In 1612, he inherited his father's land, which was valued at 40,000 koku, in Shimabara when his father was executed for his role in the Okamoto Daihachi incident. Tokugawa Ieyasu ordered a general persecution of all Christians in Japan, and Naozumi immediately gave up his Christian belief, exiled his former wife, and secretly killed his two half-brothers: the 8-year-old Francisco (フランシスコ) and the 6-year-old Mathias (マティアス).
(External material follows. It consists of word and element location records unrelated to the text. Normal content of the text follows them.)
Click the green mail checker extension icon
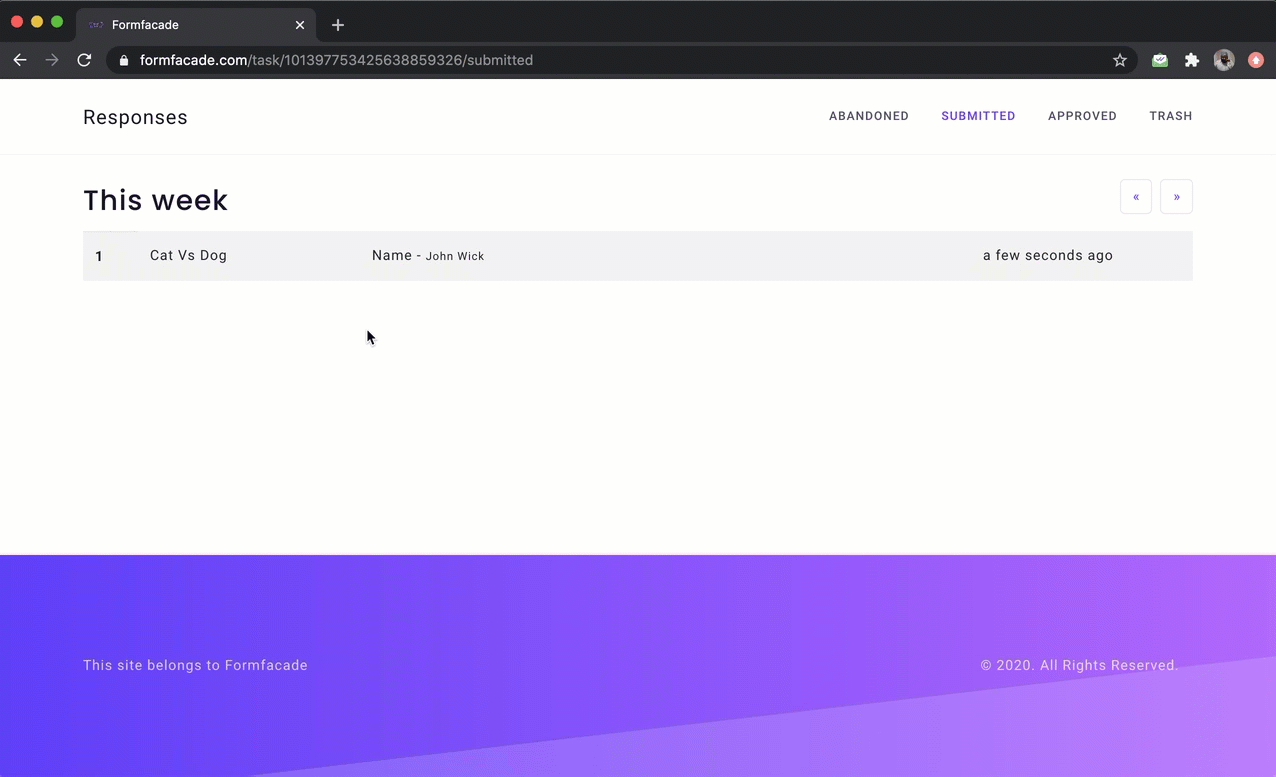This screenshot has height=777, width=1276. pyautogui.click(x=1159, y=60)
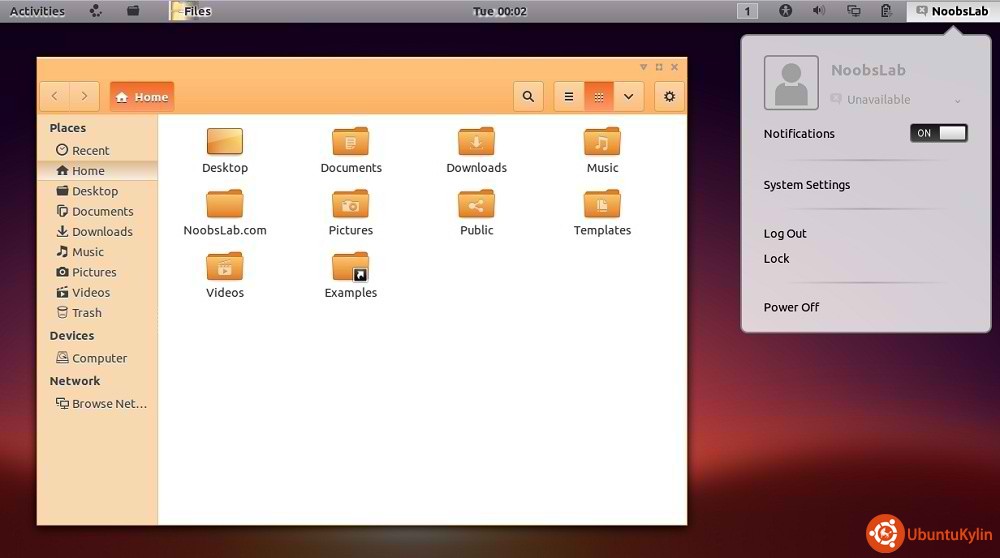The height and width of the screenshot is (558, 1000).
Task: Open the NoobsLab user menu in top panel
Action: click(951, 11)
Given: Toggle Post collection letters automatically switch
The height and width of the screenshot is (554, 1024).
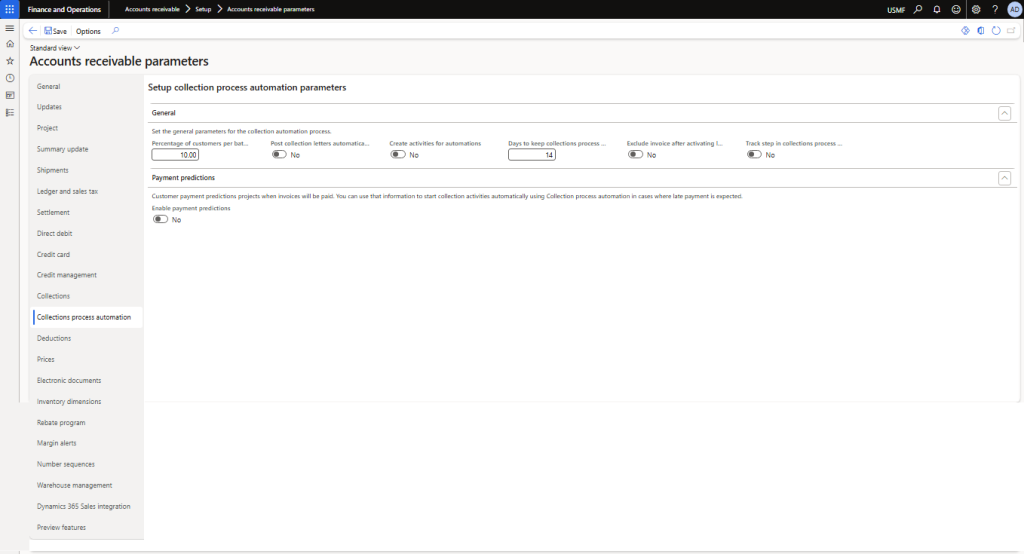Looking at the screenshot, I should coord(279,155).
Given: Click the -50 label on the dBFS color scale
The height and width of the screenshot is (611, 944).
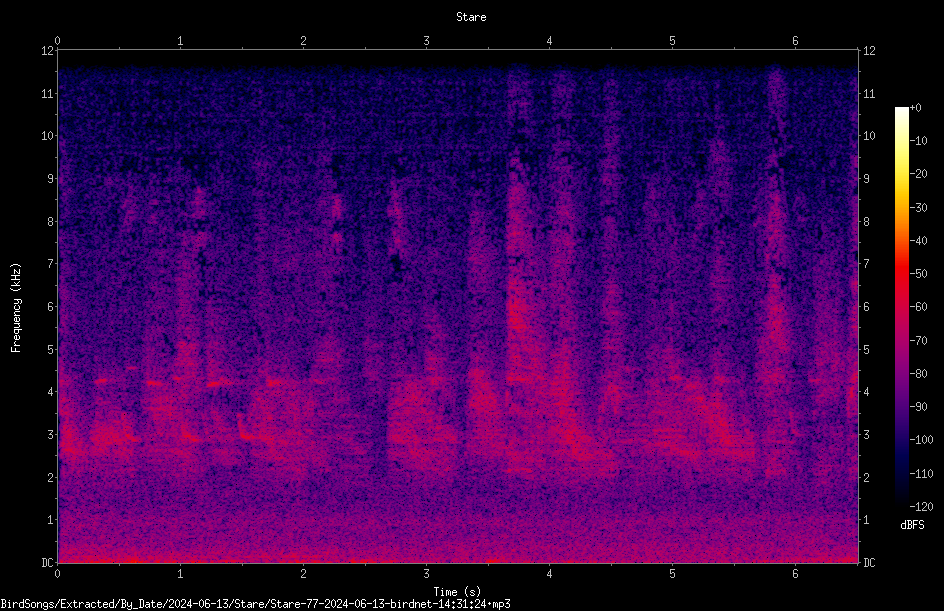Looking at the screenshot, I should [x=918, y=274].
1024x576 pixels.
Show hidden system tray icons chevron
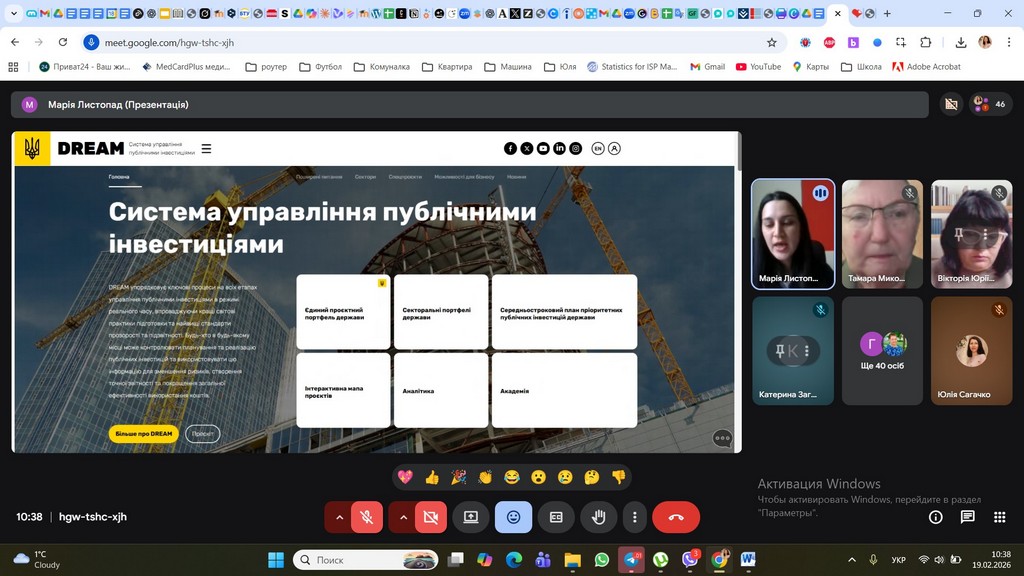point(852,560)
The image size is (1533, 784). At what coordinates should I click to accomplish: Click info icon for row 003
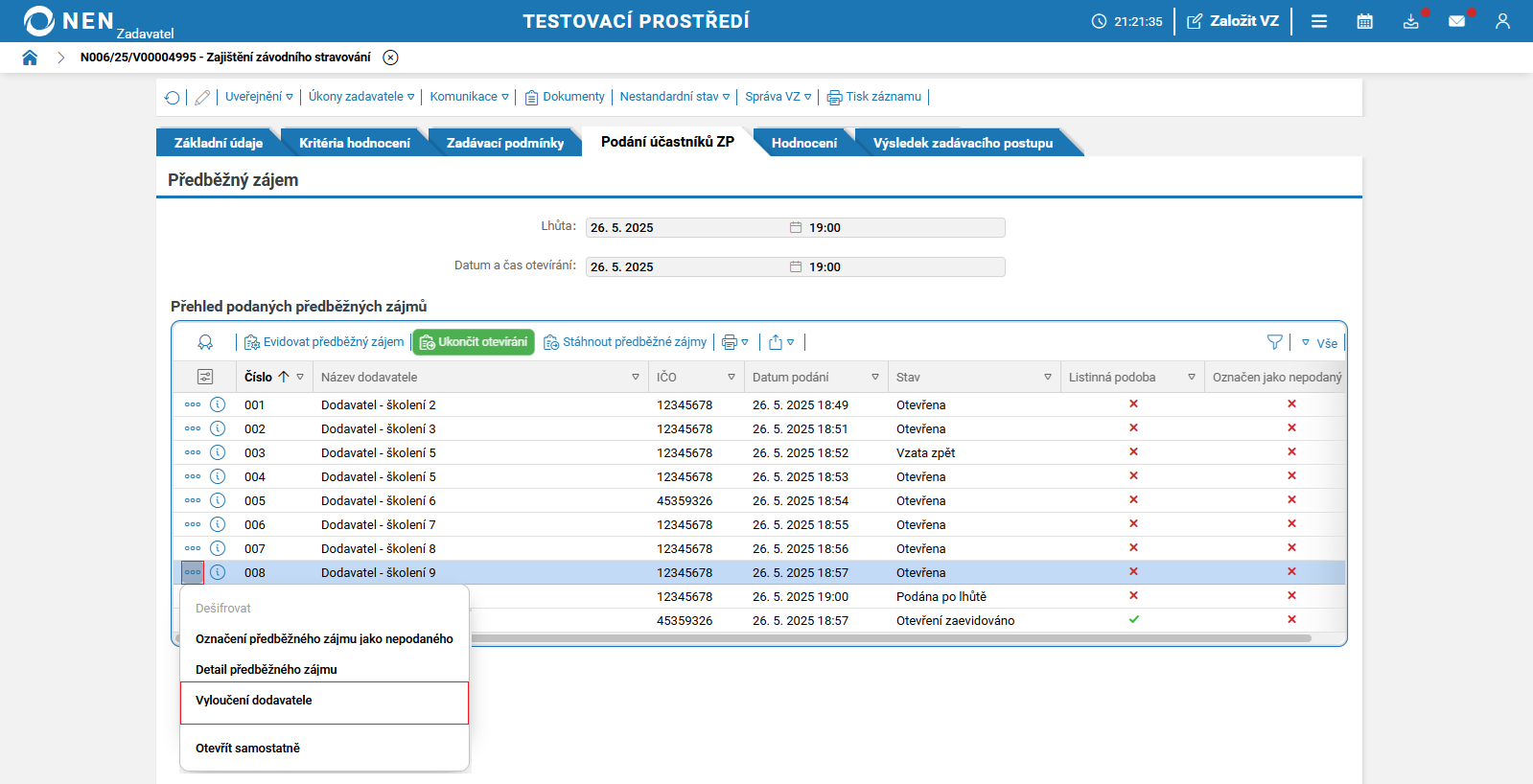218,452
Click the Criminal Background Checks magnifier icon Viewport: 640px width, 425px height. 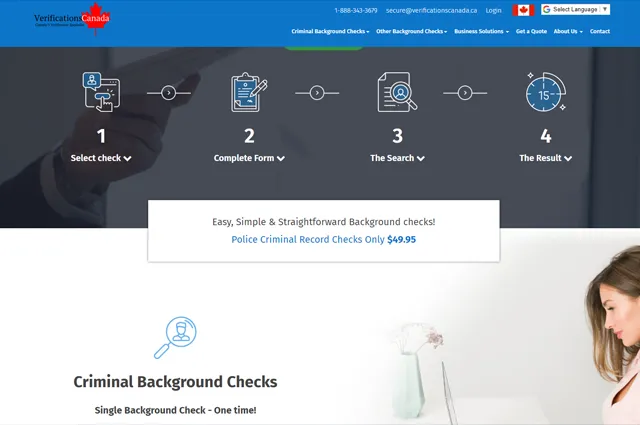(x=175, y=338)
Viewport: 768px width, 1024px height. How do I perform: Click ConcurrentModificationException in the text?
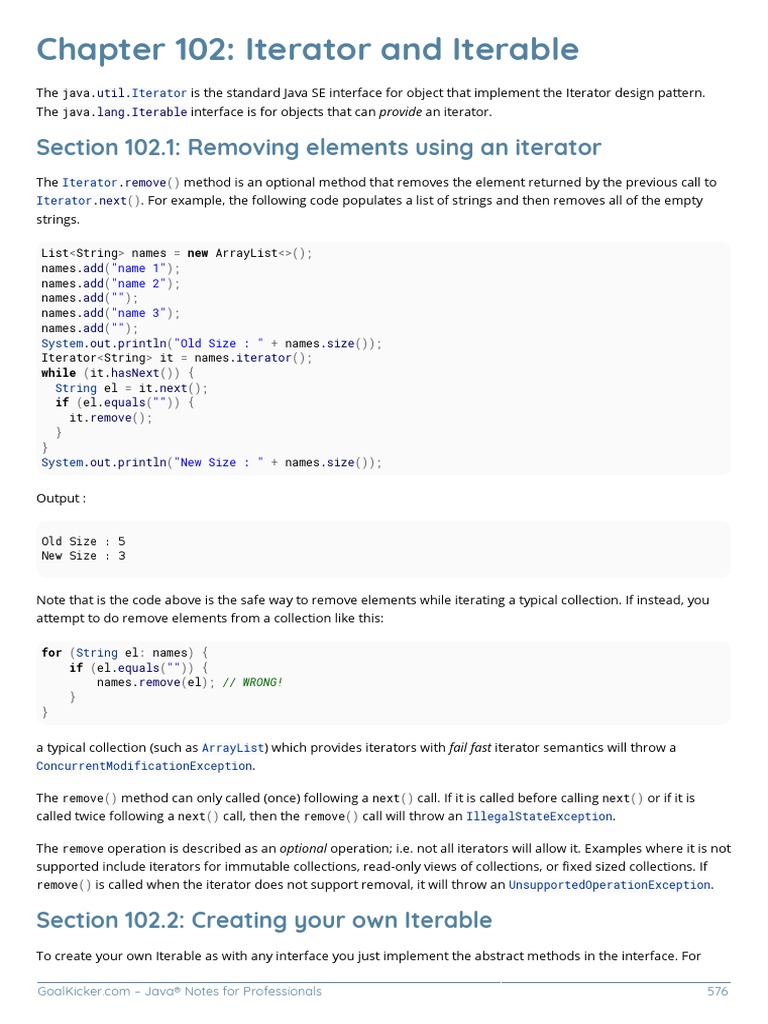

However, he was dissatisfied with the constant revolts and chaos as a result of the Christian persecution and asked the Shogunate to transfer him to Nobeoka in Hyūga Province. When the Shimabara Rebellion broke out in his old fief in 1637, he answered the call of the shogunate and led a detachment of 4,000 troops to suppress the rebellion.

He died in 1641, during his sankin-kōtai in Osaka.